Effects of Kinetics and State-Dependent Binding Properties of IKur Targeting Drugs on Atrial Electrophysiology

Abstract

Background: The Kv1.5 potassium channel, which underlies the ultra-rapid delayed-rectifier current (IKur) and is predominantly expressed in atria vs. ventricles, has emerged as a promising target to treat atrial fibrillation (AF). However, while numerous Kv1.5-selective compounds have been screened, characterized, and tested in various animal models of AF, evidence of antiarrhythmic efficacy in humans is still lacking. Moreover, current guidelines for pre-clinical assessment of candidate drugs heavily rely on steady-state concentration-response curves or EC50 values, which can overlook adverse cardiotoxic events.Aim: We sought to investigate the effects of kinetics and state-dependent binding of IKur-targeting drugs on atrial electrophysiology in silico, and reveal the ideal therapeutic properties of IKur-blocking drugs that maximize efficacy and minimize pro-arrhythmic risk.Methods and results: A Markov model of IKur, based on experimental voltage-clamp data in atrial myocytes from patient samples in normal sinus rhythm (nSR) and chronic AF (cAF), was developed to describe Kv1.5 gating and state-specific Kv1.5-drug interactions and was incorporated into our human atrial cell models.

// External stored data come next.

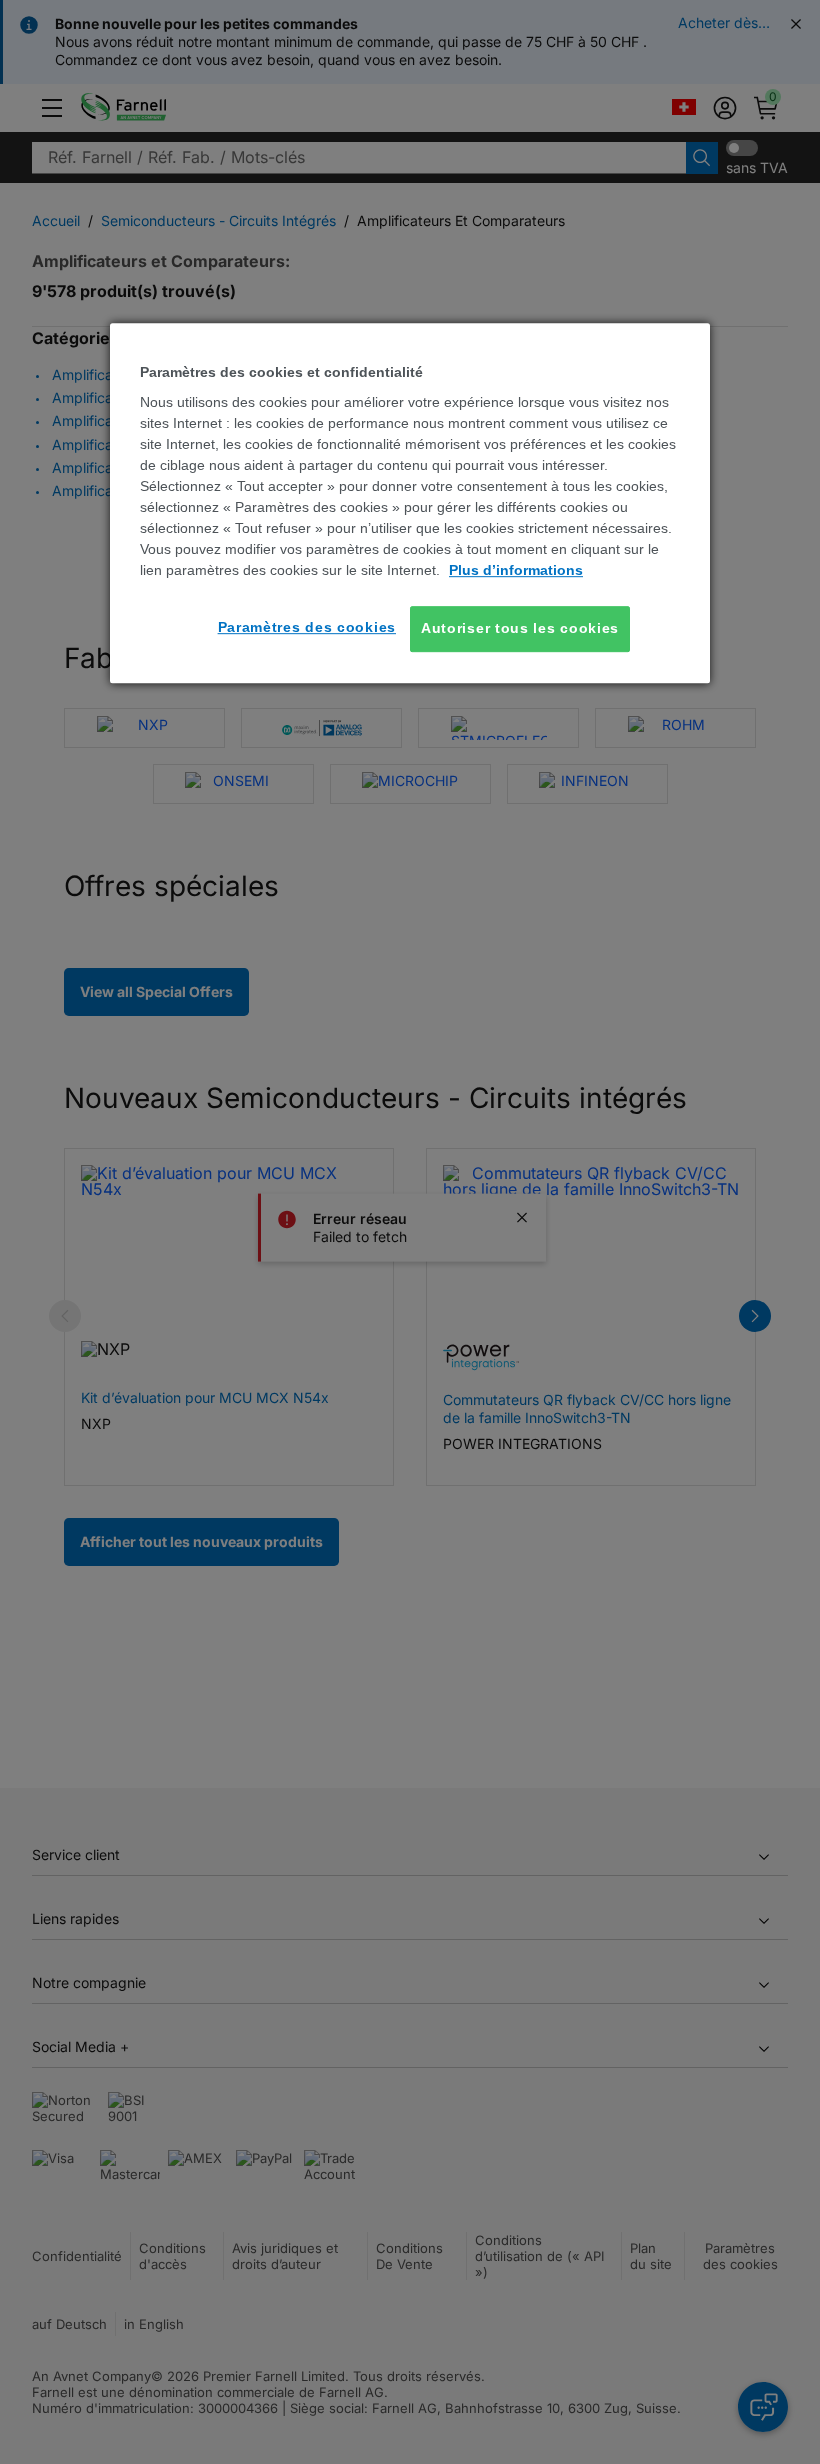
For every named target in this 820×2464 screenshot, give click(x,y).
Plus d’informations (516, 570)
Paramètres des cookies (307, 627)
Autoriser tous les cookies (520, 628)
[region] (410, 503)
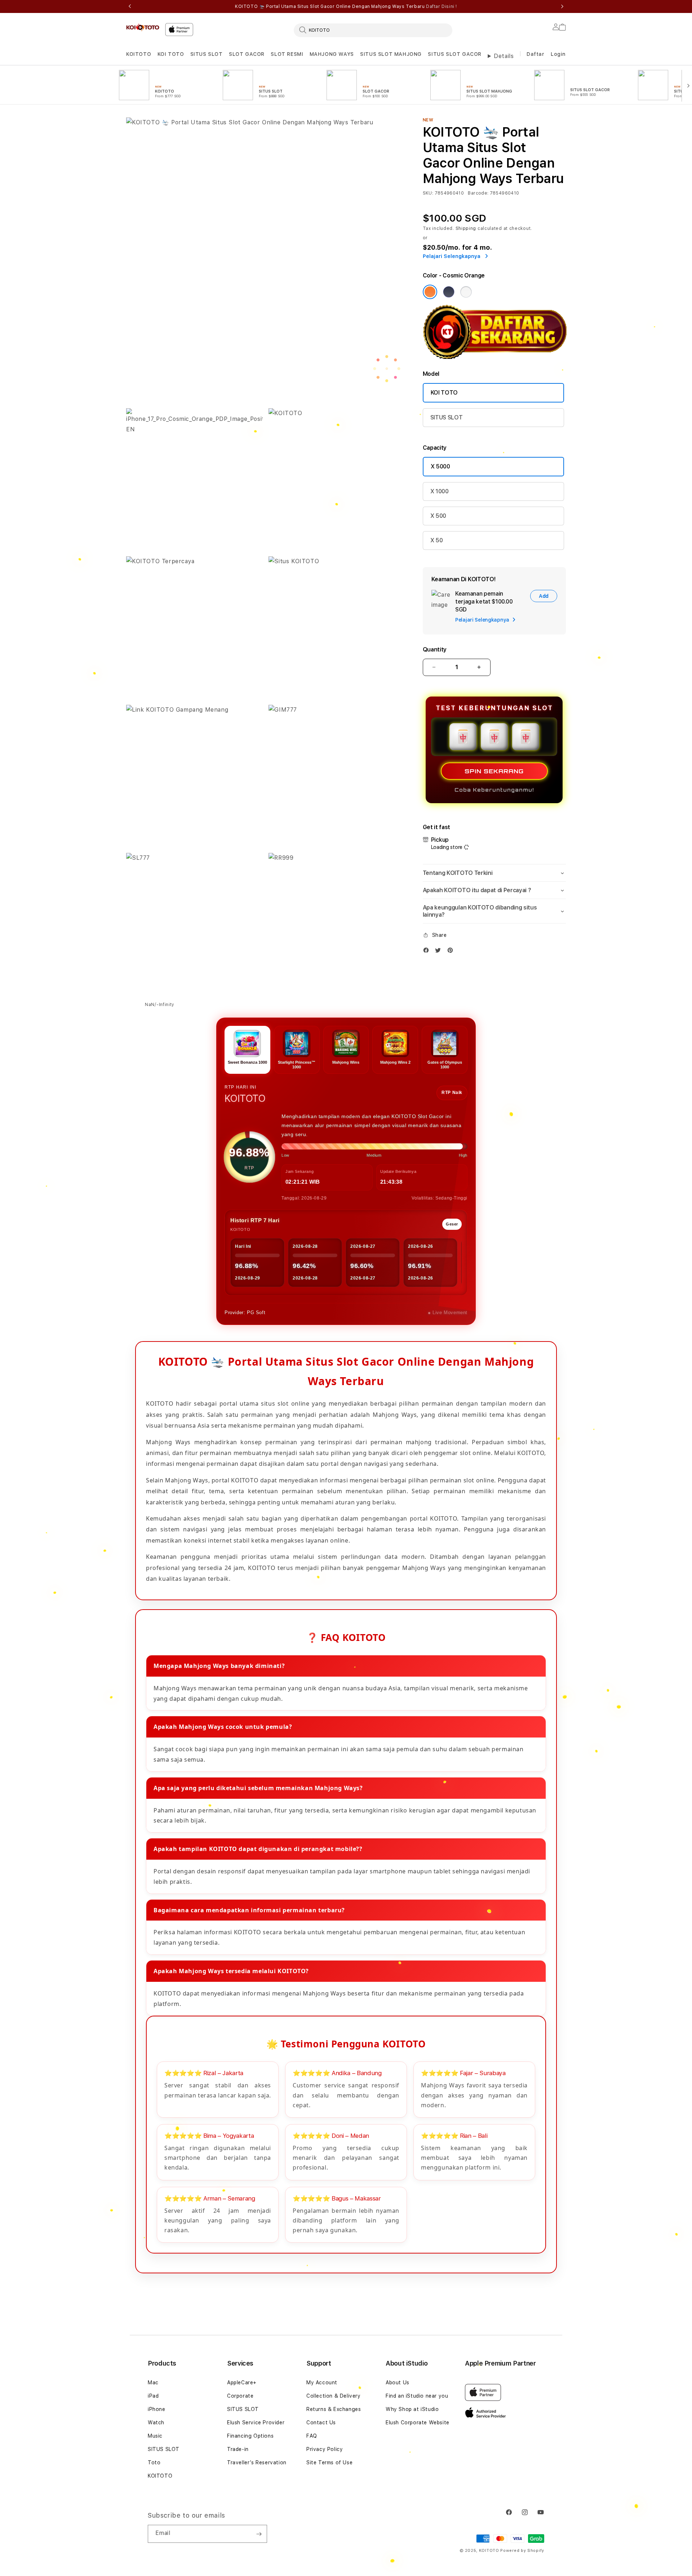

We simulated 1Hz and 4Hz pacing protocols in drug-free conditions, and with [drug] equal to EC50. The effects of binding and unbinding kinetics were determined by examining permutations of the forward (Kon) and reverse (Koff) rates to the closed, open, and inactivated state of the Kv1.5 channel. We identified a subset of ideal drugs exhibiting anti-AF electrophysiological parameter changes in cAF (effective refractory period prolongation) at fast pacing rate, while having little effect in nSR (limited action potential prolongation and no early afterdepolarization formation) at normal heart rate.Conclusions: Our results highlight that accurately accounting for channel interaction with drugs, including kinetics and state-dependent binding, is critical for developing safer and more effective pharmacological anti-AF options.